The Queen became a Somerville client in the early 1980s and, during the height of this design relationship, he was supplying her with around 50 hats a year. This was a process that involved careful colour matching with her clothes designers as well as multiple fittings to ensure the hat fitted and stayed on whatever the weather conditions. Other British royal clients included Princess Diana and the Duchess of Kent, while fans among European royalty included Queen Silvia of Sweden. Somerville is said to have persuaded Princess Diana to move towards larger hats with wider brims, rather than the feathered and netted creations she favoured in the early years, and he believed this change of style helped to revive hat sales among younger customers.

More recently, Somerville made a hat hired by the then Catherine Middleton.
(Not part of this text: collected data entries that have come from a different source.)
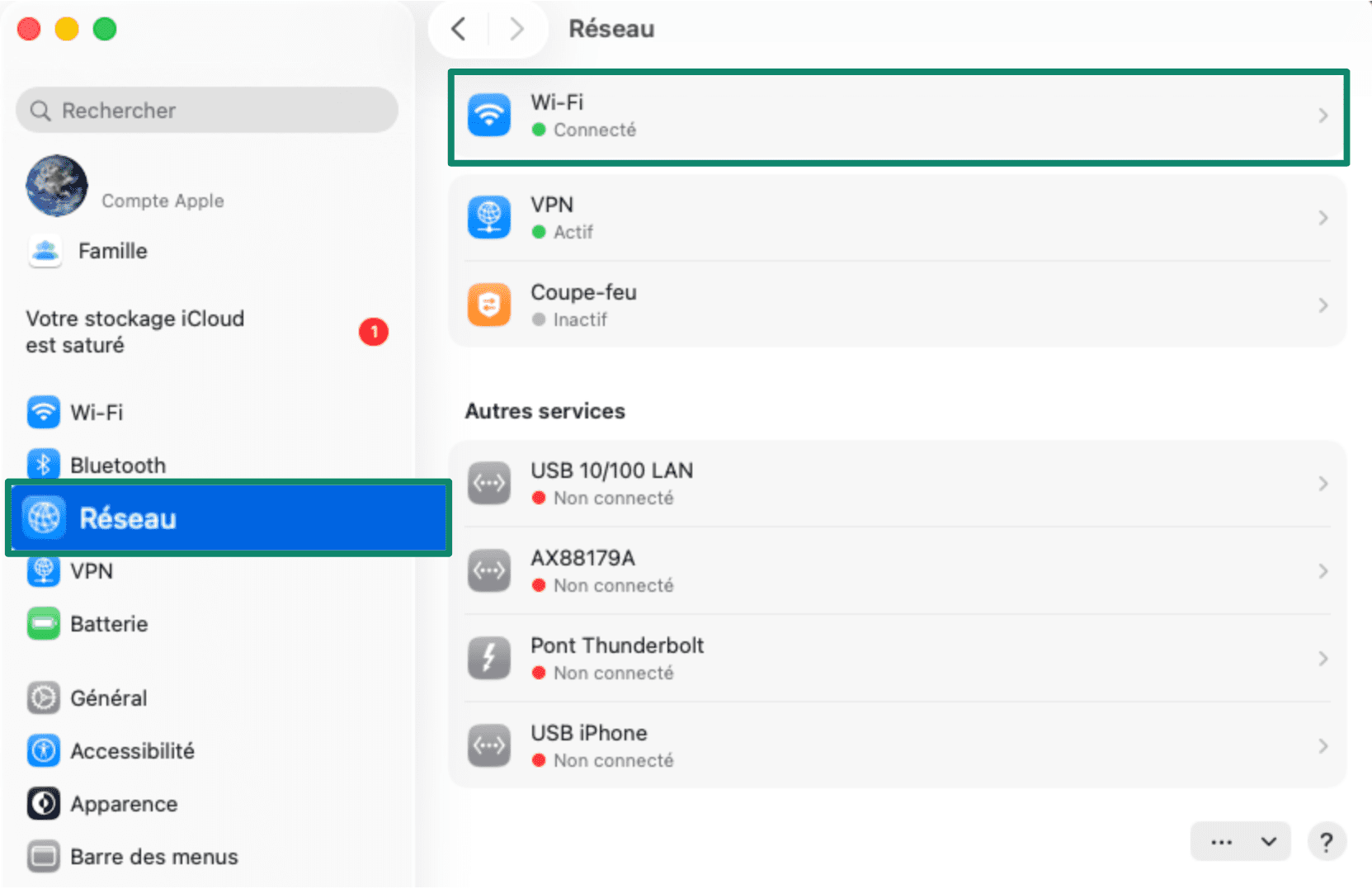This screenshot has height=889, width=1372.
Task: Open the more options ellipsis menu
Action: [x=1219, y=841]
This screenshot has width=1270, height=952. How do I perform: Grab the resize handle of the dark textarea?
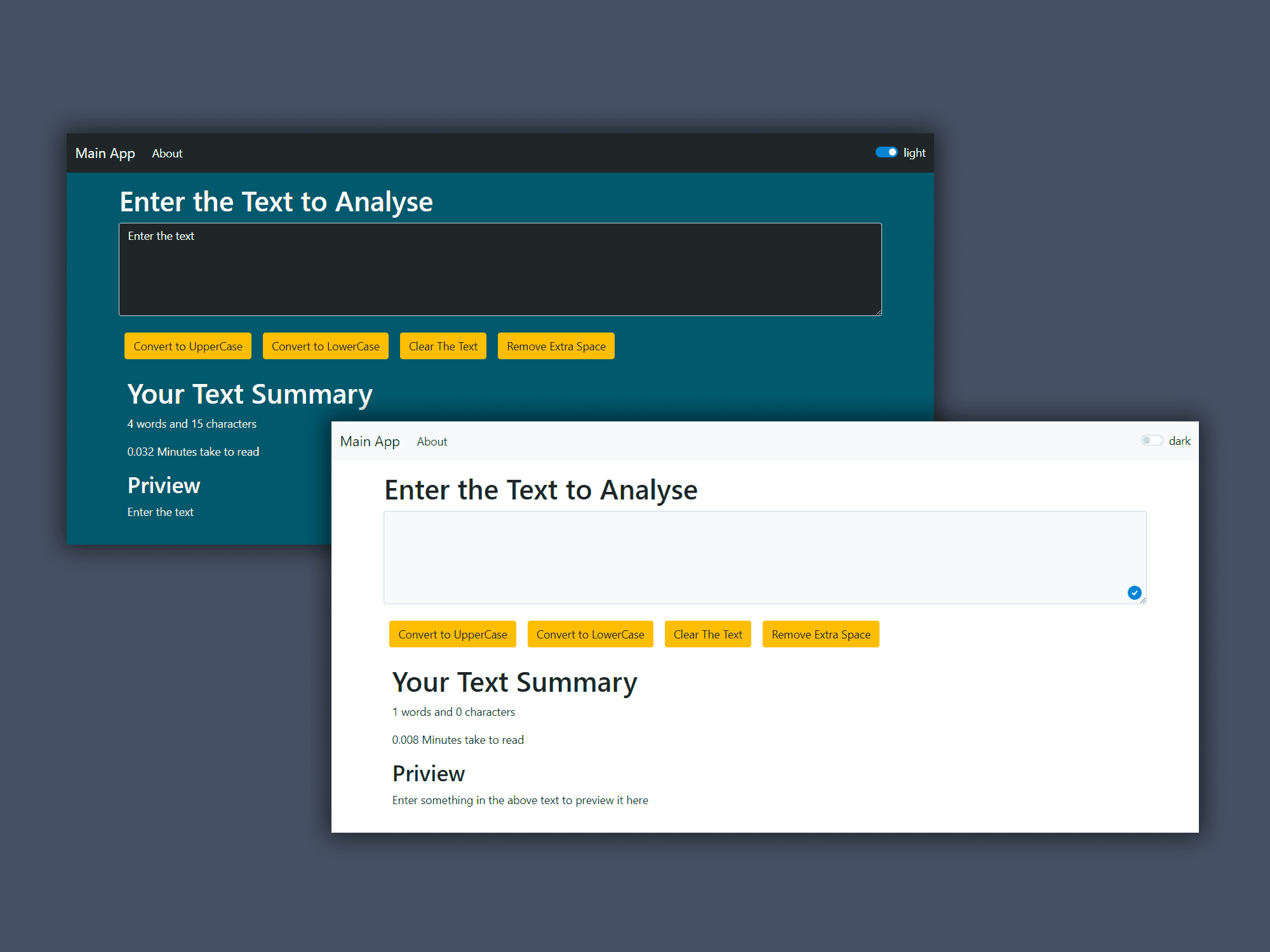878,312
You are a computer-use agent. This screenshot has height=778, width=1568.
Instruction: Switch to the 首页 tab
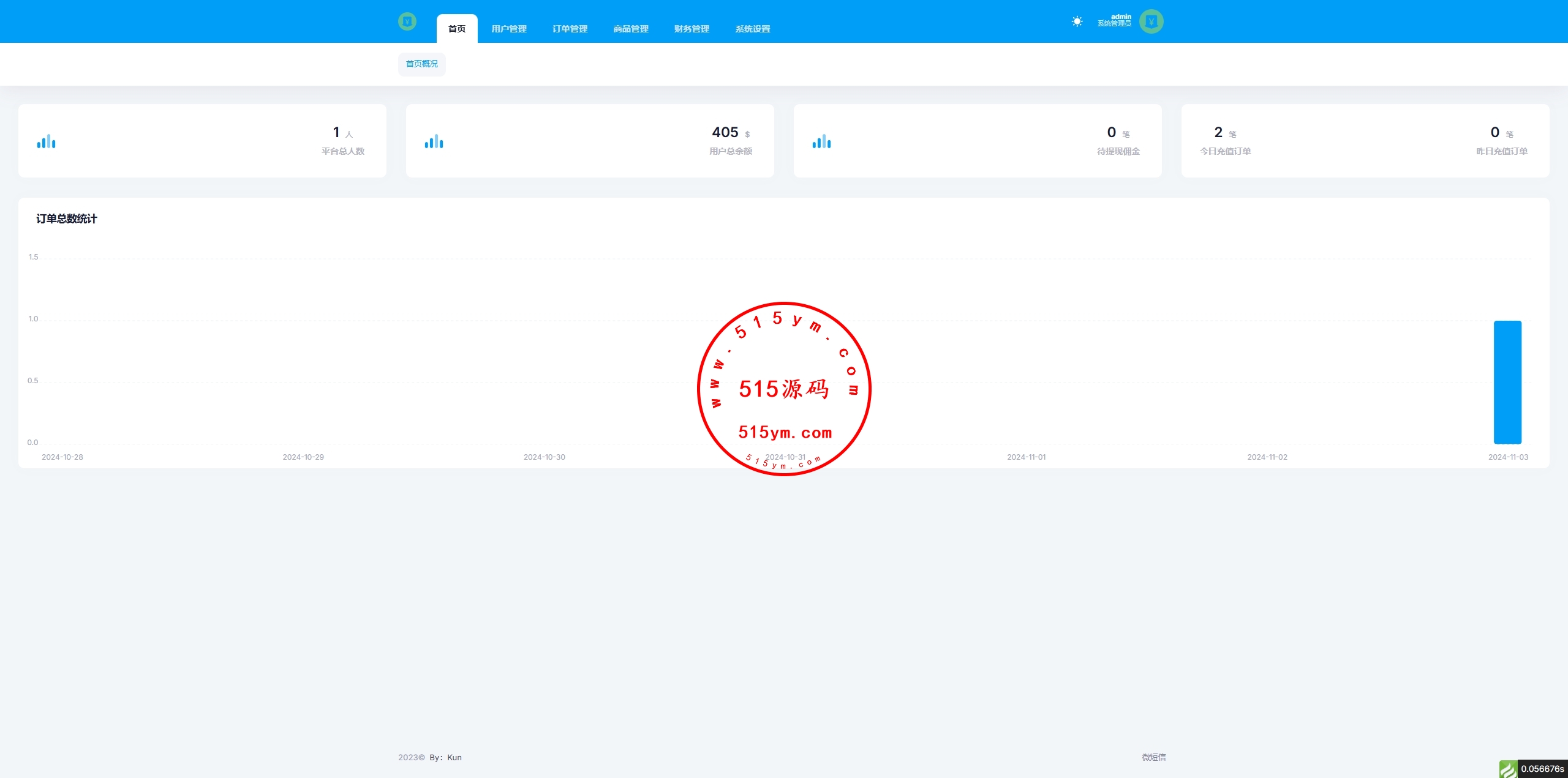(x=457, y=29)
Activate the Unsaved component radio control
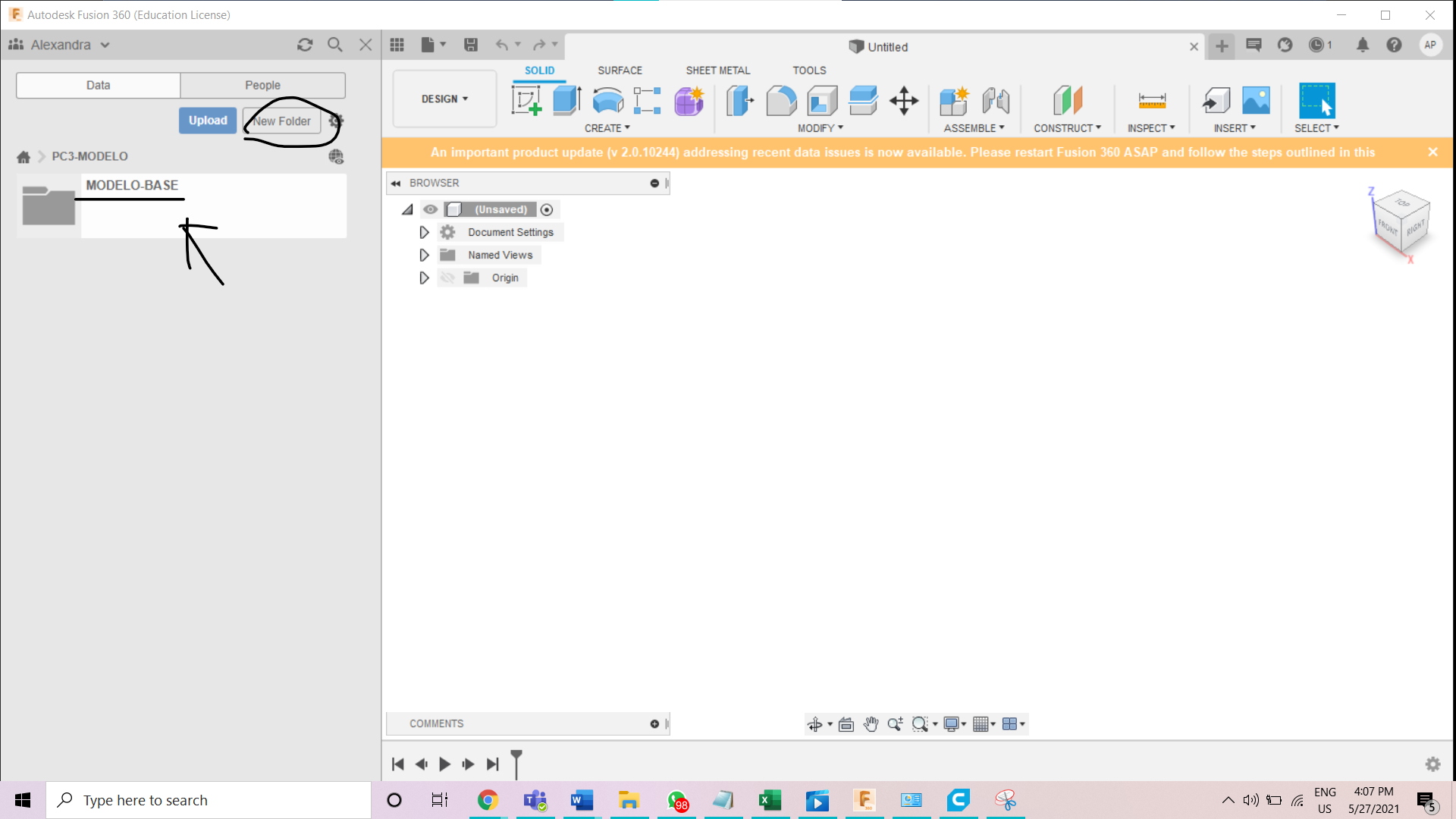 [547, 209]
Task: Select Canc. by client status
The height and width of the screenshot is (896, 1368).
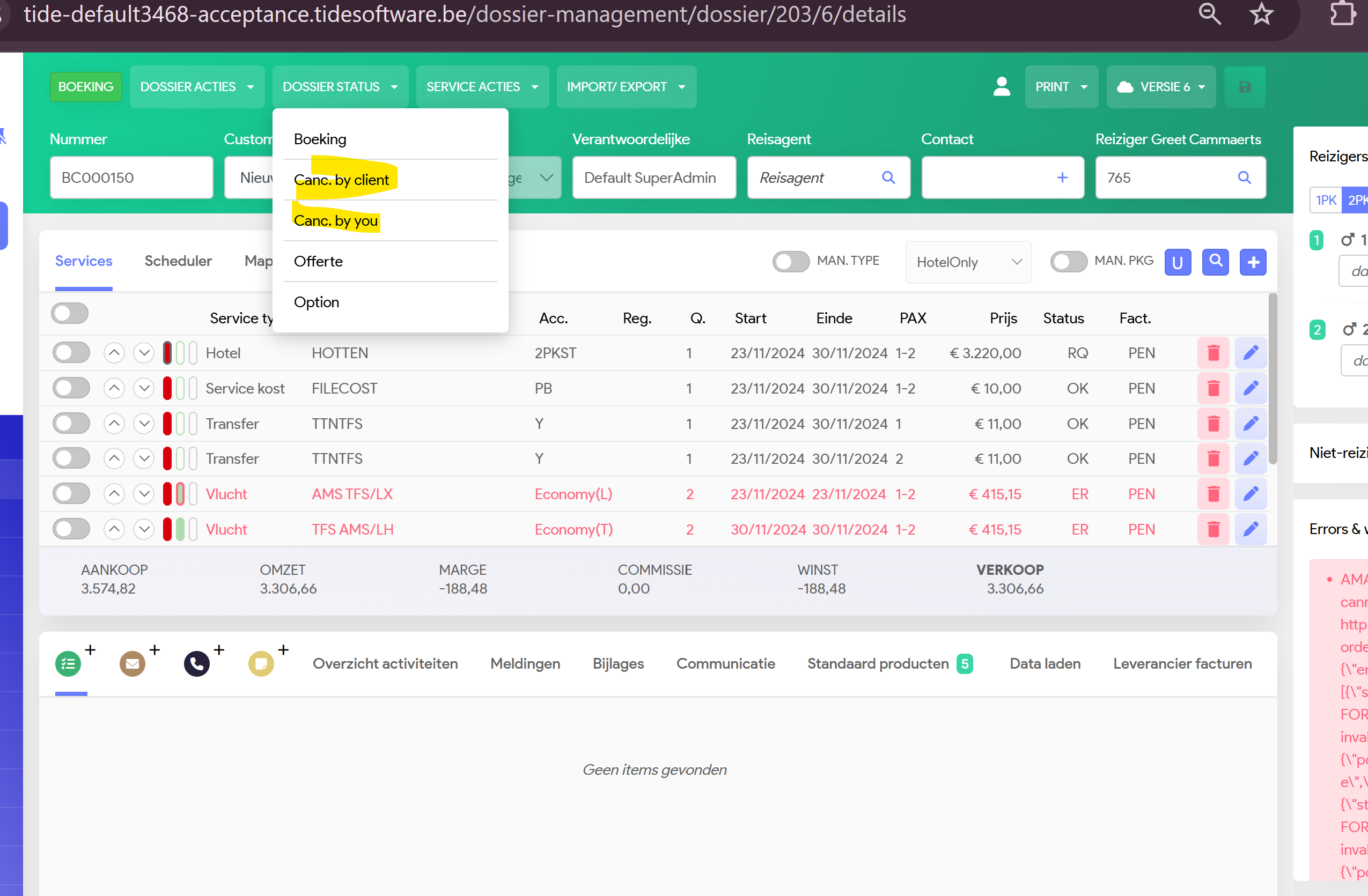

This was sold at a charity auction in 2012 for more than twice its guide price.

===Other clients===
Other noted wearers of Somerville hats included Kiri te Kanawa, Joan Collins and Margaret Thatcher.

Somerville made hats for two James Bond film villains – the oversized black hat worn by Xenia (Famke Janssen) in GoldenEye and the fur hat sported by Elektra King (Sophie Marceau) during the skiing chase sequence in The World Is Not Enough.

Though Somerville had established his name as a celebrity milliner, many of his hats were bought or rented (Kate Middleton spent £100 hiring her Somerville creation) by non-celebrities for weddings or special events. About a third of his business centred round Royal Ascot.

===Apprentices===
Hatmaker Rachel Trevor-Morgan (now herself a Royal Warrant holder) was an apprentice at Somerville's salon before setting up her own business. She has said it was her time working at his salon that taught her the value of "people relations". Somerville continued trading until 2008, when he retired and his Chiltern Street hat salon closed.